For clarity, let’s take an example.
Suppose an individual opts for a mortgage of Rs.40 lakh at a 7.5% home loan interest rate. If that person opts for a 20-year term, the EMI would be Rs 32,224, and the total interest payable would be Rs 37.33,622. If he reduces the term to 14 years, the EMI would be Rs. Rs. 38,526, but the interest outflow would be Rs. 24.72,295.
Hence, it is clear how a longer term helps reduce payable IMEs.
- Find the best interest rate
The interest rate on home loans is directly linked to EMI outflows. The higher the rates, the more expensive the EMI. The interest rate varies from lender to lender, so it is imperative that potential borrowers compare different rates before finalizing one.
Note that lenders offer an interest rate after assessing applicants’ mortgage eligibility. Therefore, meeting the lender’s own eligibility criteria also results in the most competitive interest rate.
Eligible applicants can also take advantage of Pradhan Mantri Awas Yojana or PMAY to save on interest payable. Beneficiaries of this scheme can benefit from the PMAY subsidy on the interest rate and maximize savings.
However, individuals must meet most of the eligibility parameters and have their name posted on the PMAY list from time to time.
- Go higher advance payment
Otherwise directly, the down payment also plays a vital role in determining the EMI of the home loan. Typically, lenders offer an LTV of up to 90% for a home loan. Hence, the borrowers have to pay the rest of the down payment amount.
For example, the price of the property is Rs. 1 crore, and if the LTV is 75%, the maximum loan amount that can be claimed is Rs. 75 lakh. So, for the rest of Rs.25 lakh, you have to make a down payment.
Now, if an individual makes a larger down payment, they have to borrow less and the EMI will decrease given the lower loan corpus.
So, if you can afford it, making a substantial down payment can significantly reduce your monthly payments.
- Opt for a mortgage balance transfer
Existing home loan borrowers who pay higher interest rates can transfer the outstanding balance to a new lender offering lower rates. Besides the interest expense, it also helps to reduce the EMI burden. However, individuals should know the right time to opt for this facility in order to maximize the savings before opting for it.

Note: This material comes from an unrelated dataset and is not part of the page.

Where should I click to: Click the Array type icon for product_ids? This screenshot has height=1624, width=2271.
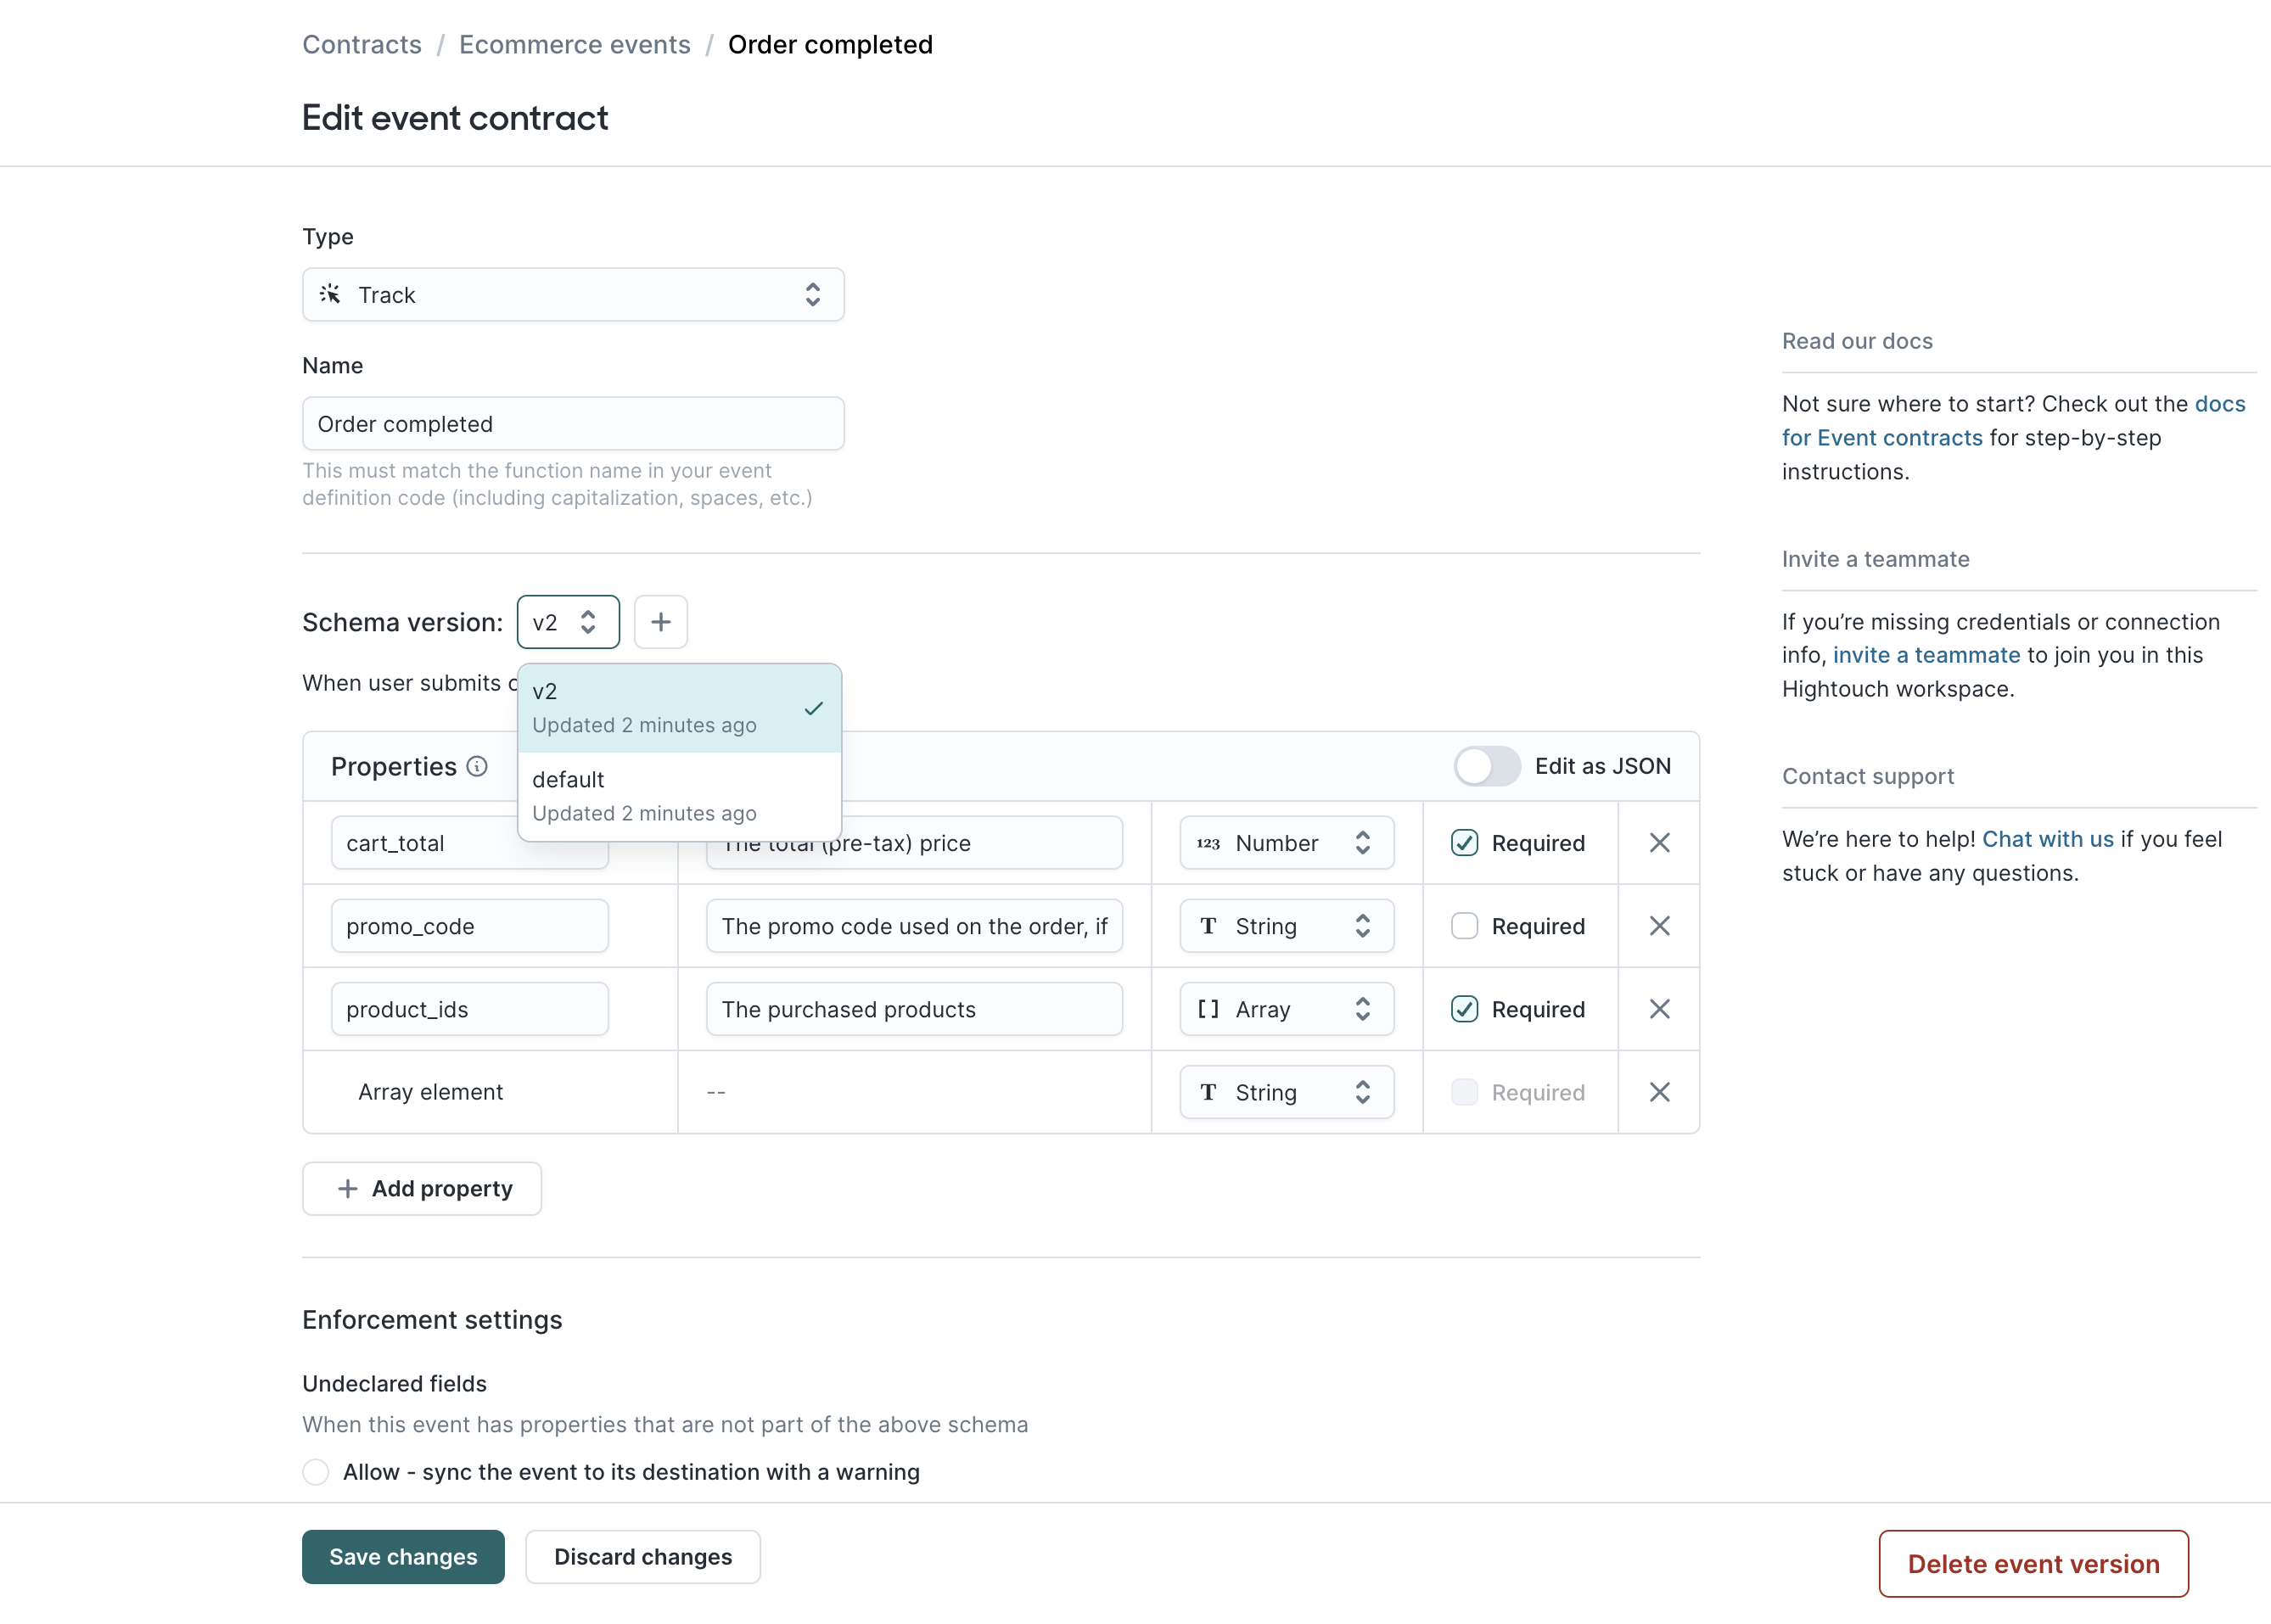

They should also consider the cost of the balance transfer and make sure that it does not consume the amount saved. In addition, lenders often also provide top-up loans during the balance transfer. Since this fund is not subject to any end use restrictions, borrowers can use it for various purposes.
Existing borrowers can also benefit from extended pre-approved offers from selected financial institutions. These offers help to make loan processing hassle free and fast. Besides home loans, these are also available for loan against property. Enter your name and phone number to verify your pre-approved offer.
- Regularly make a partial prepayment
If the pocket allows, it is wiser to make a partial prepayment from time to time. With this ease, individuals can either reduce the duration or settle for lower monthly payments.
Individuals can use festival bonuses, incentives and maturity amount earned from investments etc. for partial prepayment purposes. Some financial institutions also provide a partial prepayment calculator for a home loan that helps borrowers estimate the total savings on the amount of interest.
So, these are the 5 best ways to reduce EMI on home loans and make room for other liabilities. However, individuals should also take into account the additional fees that lenders charge if any. It also affects the total cost of borrowing.